→ **Written tasks**:
A - Name the transforms that the passage on transform domain denoising methods gives as the best recommended ones.
B - Write the next part of the passage on transform domain denoising methods, starting right after its final sentence.

→ **Document segment**:
2. Transform domain methods

Transform domain methods design a certain transform of the image. First, the image from the spatial domain is transformed to the frequency domain. Then, the noise and signal are separated in the frequency domain. After that, the image is transformed back into the spatial domain by the inverse transform. The best recommended transforms are Fourier transform,discrete cosine transform,and wavelet transform. The Haar wavelet transform is a typical and efficient wavelet that is used for denoising,in which the signal is represented based on a set of Haar basis functions. A series of multi-level Haar wavelet transforms decomposes the image into different frequencies. Because noise usually centralizes separately in high frequency,we remove it by applying a suitable threshold function on the coefficient.BM3D combines the idea of non-local similarity and the 3D transform domain, and state-of-the-art performance is achieved. It is a two-stage algorithm and there are three steps in each stage: grouping,collaborative filtering, and aggregation. Grouping stacks similar patches into a 3D block. In the first stage,similar patches are selected based on the noisy image, but in the second stage, patch similarities are calculated depending on the filtered result of the first stage. Collaborative filtering transforms the 3D block using hard thresholding(stage two uses Winer filtering),shrinks the spectrum coefficients to remove noise,and produces the estimated block using an inverse 3D transform. Aggregation generates the final estimate by averaging the front blocks. To denoise color images,CBM3D is born. VBM3D and VBM4D are extended for multi-frame image denoising. The BM3D family is still competitive in image denoising algorithms.

→ **Listed entries**:
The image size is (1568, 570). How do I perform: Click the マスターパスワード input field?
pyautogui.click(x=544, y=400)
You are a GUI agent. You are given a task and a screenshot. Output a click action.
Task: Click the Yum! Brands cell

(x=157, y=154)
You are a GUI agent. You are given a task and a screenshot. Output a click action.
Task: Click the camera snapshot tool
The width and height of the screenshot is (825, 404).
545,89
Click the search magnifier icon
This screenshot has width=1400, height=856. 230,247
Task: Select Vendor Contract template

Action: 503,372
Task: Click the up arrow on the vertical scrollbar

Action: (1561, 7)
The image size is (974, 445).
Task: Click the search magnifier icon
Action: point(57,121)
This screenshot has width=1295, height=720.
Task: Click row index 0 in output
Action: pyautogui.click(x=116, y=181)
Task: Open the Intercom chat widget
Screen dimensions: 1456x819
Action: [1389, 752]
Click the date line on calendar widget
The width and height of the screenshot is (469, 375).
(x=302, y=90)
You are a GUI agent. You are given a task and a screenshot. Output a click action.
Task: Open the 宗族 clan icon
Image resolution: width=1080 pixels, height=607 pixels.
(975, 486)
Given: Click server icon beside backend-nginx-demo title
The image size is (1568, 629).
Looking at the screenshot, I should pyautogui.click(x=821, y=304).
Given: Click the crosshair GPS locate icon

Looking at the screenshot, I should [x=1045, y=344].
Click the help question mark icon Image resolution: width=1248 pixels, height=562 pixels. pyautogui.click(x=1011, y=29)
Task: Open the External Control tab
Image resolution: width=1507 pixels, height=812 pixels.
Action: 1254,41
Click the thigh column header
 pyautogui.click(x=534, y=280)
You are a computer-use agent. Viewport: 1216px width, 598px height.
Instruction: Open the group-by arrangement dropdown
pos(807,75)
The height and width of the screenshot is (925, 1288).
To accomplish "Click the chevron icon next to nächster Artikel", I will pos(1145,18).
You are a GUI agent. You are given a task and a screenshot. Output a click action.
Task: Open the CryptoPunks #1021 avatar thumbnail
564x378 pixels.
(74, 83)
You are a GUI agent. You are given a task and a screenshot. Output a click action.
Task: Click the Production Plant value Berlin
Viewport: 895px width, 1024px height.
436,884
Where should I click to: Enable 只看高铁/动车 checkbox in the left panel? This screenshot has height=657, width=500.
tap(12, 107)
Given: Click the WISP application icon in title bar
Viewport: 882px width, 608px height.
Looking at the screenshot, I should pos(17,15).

→ **Final results**:
A - Fourier transform, discrete cosine transform, wavelet transform

B -
3. Learning-based methods

Learning-based methods are sometimes accomplished through learning a dictionary. K-SVD(Aharon et al., 2006) is a dictionary-learning algorithm. An overcomplete dictionary is built by sparsity,and denoising is done by selecting proper dictionary items and coefficients to approximate the image. Another class of learning-based methods learns a neural network that trains on a large dataset.The multi-layer perception (MLP) model was proposed to solve the image denoising problem(Burger et al., 2012). This work achieved excellent results on AWGN using an MLP model with four hidden layers. The model can map a noisy patch to a noise-free patch. Another widely used network is the CNN (LeCun et al., 1998). CNNs are competitive in solving various computer vision problems. The auto-encoder,successfully designed for unsupervised feature learning, was introduced in image denoising by Vincent et al. (2010). This work also integrated sparse coding in auto-encoders. Mao et al.(2016)introduced a deep encoding-decoding network for image denoising. The framework consists mainly of symmetric convolutional layers and deconvolutional layers. Special skip connections were introduced to overcome the gradient vanishing problem and recover detailed textures. To overcome the difficulty of creating a large dataset of noisy and clean image pairs,Lehtinen et al. (2018), Lempitsky et al. (2018), and Krull et al. (2019) proposed to learn from the corrupted images only. Deep image prior model was proposed to restore the clean image from the noisy image itself. Based on this principle, one needs only to train on the noisy images. The input is a random noise map, and the learning target is the corrupted image. Different from the deep image prior model,the Noise2Noise model minimizes the loss between two corrupted observations. After training on noisy image pairs,the model can output the clean image.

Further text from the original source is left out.